### PROBLEM DESCRIPTION
Could you write out the opening lines of the data, word for word, stopping after the line that contains "Avventura (14, 2010)"?

RECORDS TO PROCESS Start Marker

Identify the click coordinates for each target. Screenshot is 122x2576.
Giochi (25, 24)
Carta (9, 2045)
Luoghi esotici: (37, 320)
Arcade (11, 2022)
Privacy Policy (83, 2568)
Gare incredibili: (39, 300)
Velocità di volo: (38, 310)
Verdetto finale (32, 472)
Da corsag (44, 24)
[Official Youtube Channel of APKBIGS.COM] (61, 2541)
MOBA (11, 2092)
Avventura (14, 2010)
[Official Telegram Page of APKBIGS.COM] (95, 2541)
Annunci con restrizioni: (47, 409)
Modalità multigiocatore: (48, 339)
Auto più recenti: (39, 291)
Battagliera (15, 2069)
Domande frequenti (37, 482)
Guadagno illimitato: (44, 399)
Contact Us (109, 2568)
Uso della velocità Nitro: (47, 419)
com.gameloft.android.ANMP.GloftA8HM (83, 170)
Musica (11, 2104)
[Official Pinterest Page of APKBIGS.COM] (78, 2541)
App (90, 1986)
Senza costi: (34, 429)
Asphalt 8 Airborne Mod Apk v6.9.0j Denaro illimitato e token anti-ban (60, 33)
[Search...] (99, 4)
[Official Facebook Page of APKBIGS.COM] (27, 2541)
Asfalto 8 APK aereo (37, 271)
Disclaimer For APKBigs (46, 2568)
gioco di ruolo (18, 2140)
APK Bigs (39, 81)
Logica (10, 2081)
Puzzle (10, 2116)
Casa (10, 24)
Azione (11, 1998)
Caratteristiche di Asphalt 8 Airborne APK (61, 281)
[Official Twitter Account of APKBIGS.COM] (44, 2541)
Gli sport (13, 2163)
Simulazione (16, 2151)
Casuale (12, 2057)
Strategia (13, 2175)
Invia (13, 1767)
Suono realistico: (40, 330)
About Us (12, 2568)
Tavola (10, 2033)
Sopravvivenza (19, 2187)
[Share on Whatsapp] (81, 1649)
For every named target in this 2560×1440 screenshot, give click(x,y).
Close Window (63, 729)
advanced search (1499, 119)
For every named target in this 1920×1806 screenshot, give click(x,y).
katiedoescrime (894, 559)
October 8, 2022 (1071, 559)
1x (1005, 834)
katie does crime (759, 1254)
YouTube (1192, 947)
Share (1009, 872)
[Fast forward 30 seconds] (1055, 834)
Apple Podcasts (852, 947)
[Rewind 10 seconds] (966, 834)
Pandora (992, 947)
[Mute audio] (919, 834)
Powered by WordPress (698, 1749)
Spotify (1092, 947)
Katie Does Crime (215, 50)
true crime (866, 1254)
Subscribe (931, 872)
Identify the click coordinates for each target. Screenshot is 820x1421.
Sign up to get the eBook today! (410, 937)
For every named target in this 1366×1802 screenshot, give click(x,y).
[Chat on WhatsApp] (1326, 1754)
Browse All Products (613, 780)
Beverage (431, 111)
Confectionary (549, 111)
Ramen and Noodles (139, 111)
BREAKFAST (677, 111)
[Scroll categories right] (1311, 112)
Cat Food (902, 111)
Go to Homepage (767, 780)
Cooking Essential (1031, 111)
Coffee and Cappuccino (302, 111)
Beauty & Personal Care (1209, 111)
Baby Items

RECORDS TO PROCESS End Marker

### WRITTEN RESPONSE
Identify the click coordinates for each target. Screenshot is 122x2576.
Giochi (25, 24)
Carta (9, 2045)
Luoghi esotici: (37, 320)
Arcade (11, 2022)
Privacy Policy (83, 2568)
Gare incredibili: (39, 300)
Velocità di volo: (38, 310)
Verdetto finale (32, 472)
Da corsag (44, 24)
[Official Youtube Channel of APKBIGS.COM] (61, 2541)
MOBA (11, 2092)
Avventura (14, 2010)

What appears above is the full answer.